Their work was predated by, and consistent with, the Buddhist experience and interpretation of dependent origination, another 5th person perspective. That is, all phenomena are intertwined with and defined by their relationships to others, not having any essential, independent nature apart from that network. This is known as the "middle way" between nihilism and essentialism. It too doesn't separate phenomena into distinct, dualistic categories where it is one or the other but neither and both in the mutual entailment and dynamic tensegrity of the between.

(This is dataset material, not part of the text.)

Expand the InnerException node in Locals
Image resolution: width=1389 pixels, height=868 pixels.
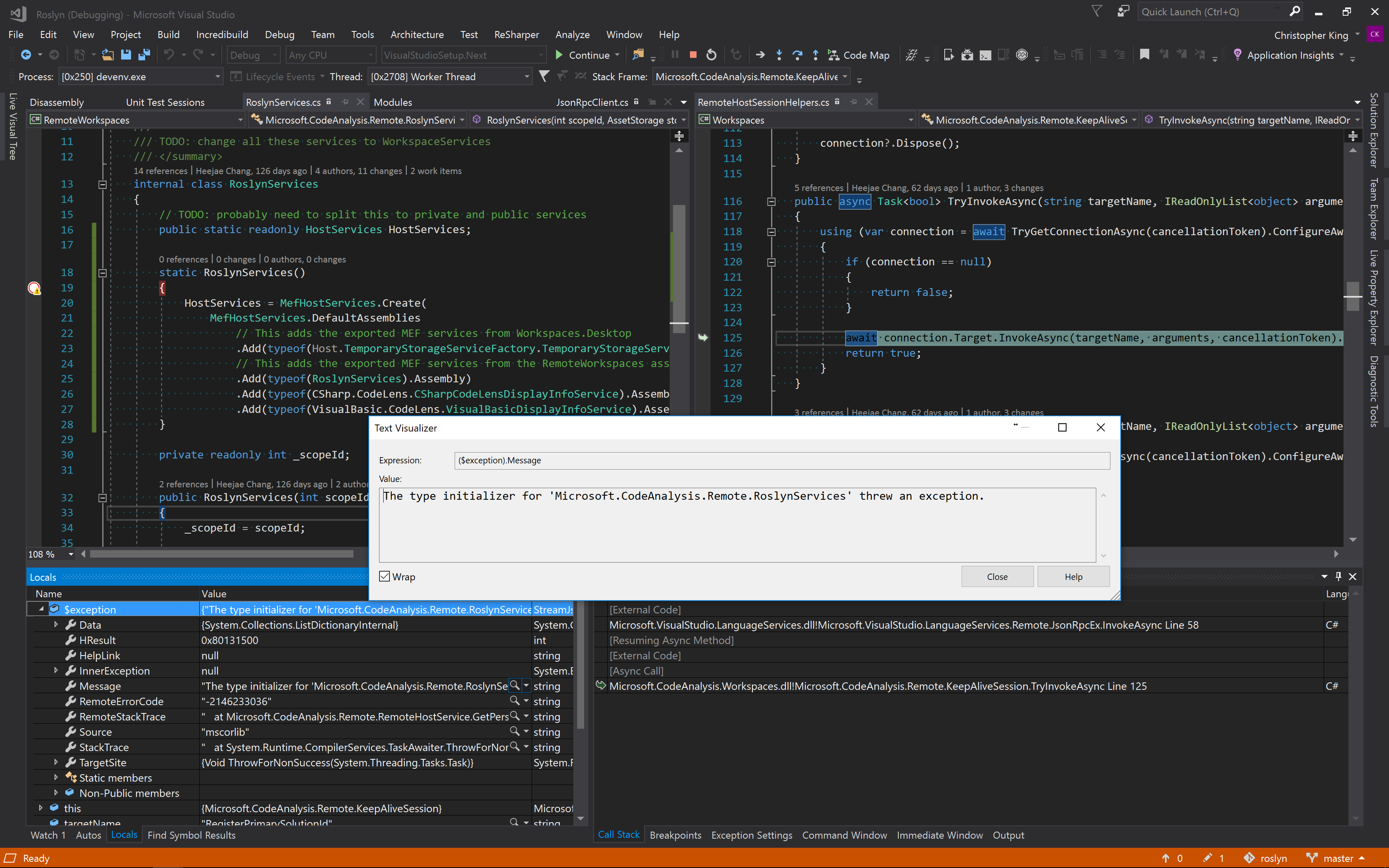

Murray makes a convincing case that integral postmetaphysical spirituality is a construct aware level expression, while the other described expressions are not so much. Given the integral and metamodern obsession with developmental level as critical to an emerging paradigm necessary to correct humanity's course away from destruction and toward a new promised land, we might do well to consider the postmetaphysical perspective as part and parcel of that enactment.
* Murray also mentions O'Fallen's work, which extends into 6th person perspectives. From descriptions of the latter I'd suggest that the above certainly falls within that level. Since there is relatively little empirical data at this point to support it, that level to date is speculative at best.